# WTF Shimano



## TwoWheelinTim (Apr 6, 2003)

The bike is two years old with Shimano Ultegra drive train. The cables are still OEM. I know they are the cables that came with the shifters and brakes, I built the bike. I took them from the unopened packages and installed them myself. I noticed this weekend they ALL are rusting. WTF? Is shimano that cheap they can't afford to supply stainless steel cables with a groupo costing in the neighborhood of a thousand dollars?

That's infuriating.

Tim


----------



## myette10 (Jul 20, 2003)

two years is about 18 months longer than you should expect cable to last. atmo


----------



## California L33 (Jan 20, 2006)

TwoWheelinTim said:


> The bike is two years old with Shimano Ultegra drive train. The cables are still OEM. I know they are the cables that came with the shifters and brakes, I built the bike. I took them from the unopened packages and installed them myself. I noticed this weekend they ALL are rusting. WTF? Is shimano that cheap they can't afford to supply stainless steel cables with a groupo costing in the neighborhood of a thousand dollars?
> 
> That's infuriating.
> 
> Tim


 I don't know about the spec on Ultegra cables, but you can't use stainless for everything. It's not as strong as mild steel and has some other undesirable characteristics. Put Boeshield on the new cables every time you lube the bike, also on all exposed bolt heads. As I understand it, Boeshield was actually designed to protect aircraft control cables from rusting before it was adapted for bike use.

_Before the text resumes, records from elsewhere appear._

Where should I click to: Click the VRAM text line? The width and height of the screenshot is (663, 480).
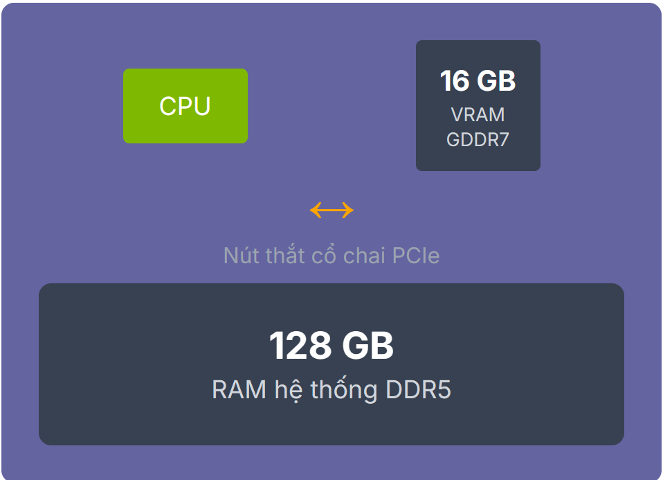(478, 115)
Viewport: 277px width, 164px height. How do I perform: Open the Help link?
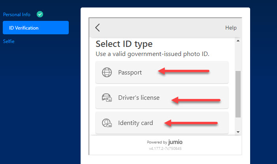pos(231,28)
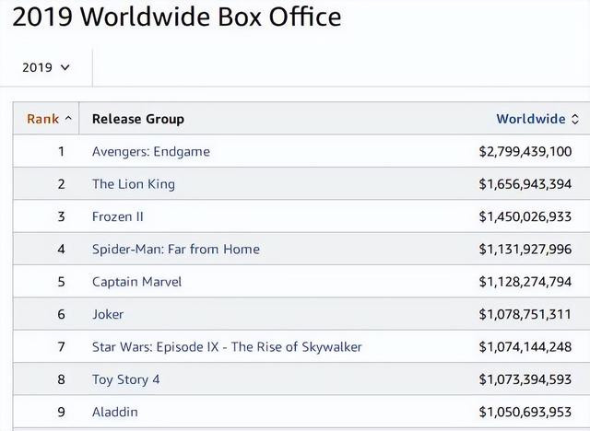This screenshot has height=431, width=590.
Task: Click the Worldwide sort arrows icon
Action: tap(574, 119)
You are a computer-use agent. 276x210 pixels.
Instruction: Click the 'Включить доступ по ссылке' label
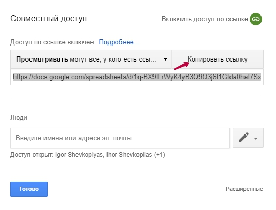pos(205,19)
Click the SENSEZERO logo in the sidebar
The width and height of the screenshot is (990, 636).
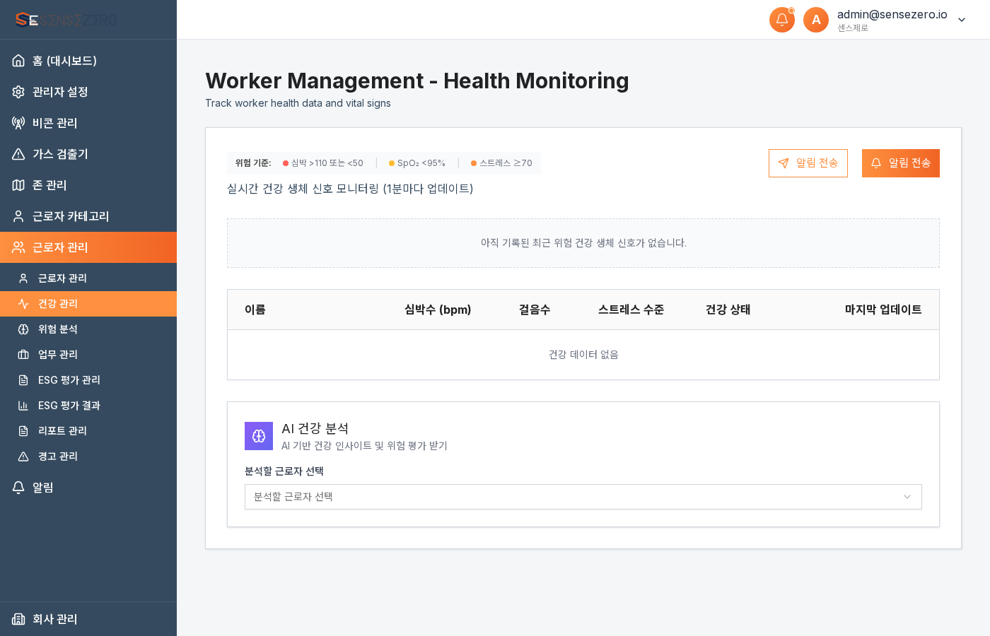tap(67, 19)
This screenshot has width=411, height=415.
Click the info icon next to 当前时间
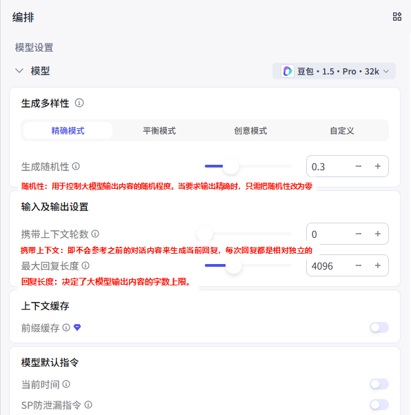click(x=66, y=384)
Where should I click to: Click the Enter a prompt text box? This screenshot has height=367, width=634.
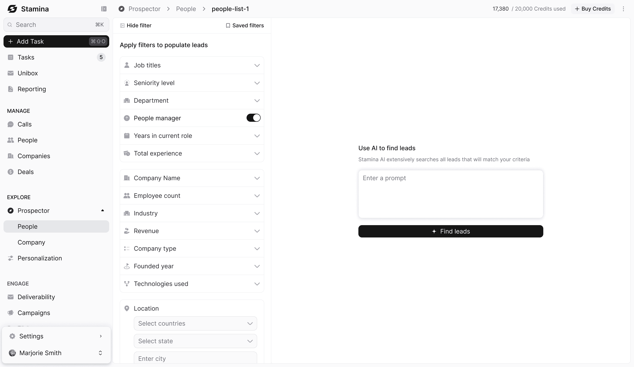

I've got 2 years and 7500 miles on a set of Shimano cables. I asked the dealer's mechanic if it was time to replace them. He said if there's no wear or corrosion there's no need to replace them, and has seen cables go a lot further than 7500 miles. He said you often end up with wear in the sleeves near the cable ends, and if those aren't trimmed they can start to wear the cables.


----------



## Lab Worker (May 31, 2004)

Only the DuraAce cables are stainless.

2 years is a bit long to be running the same cables for though! Put some new inners and outers on your bike: you'll be amazed by how good the shifting is ;-)


----------



## jsedlak (Jun 17, 2008)

My bike has 25 year old cables..............................


----------



## Guest (Aug 6, 2008)

Mortgage your house and pre-order the new Shimano electronic group!


----------



## chopsuuy (May 21, 2008)

kytyree said:


> Mortgage your house and pre-order the new Shimano electronic group!


Well, with the decreasing price of homes, not sure if I have any equity to spare for this electronic Shimano.


----------



## Guest (Aug 6, 2008)

good point, I doubt I have enough equity in this house for what I saw that group listed at.

Anyone seen an MSRP for the 2009 Campy groups? I am sure they are very affordable as well.

How about the 09 version of Shimano's carbon crank is that thing still like a billion dollars?


----------



## luffy (Mar 2, 2007)

I hope you're joking...


----------



## IndyFabCJ (Apr 1, 2006)

Life is good when the only thing you can ***** about is cables.


----------



## rkj__ (Mar 21, 2007)

lube cables, and they won't rust. I too am a little surprised Ultegra ships with non-stainless. Oh well.


----------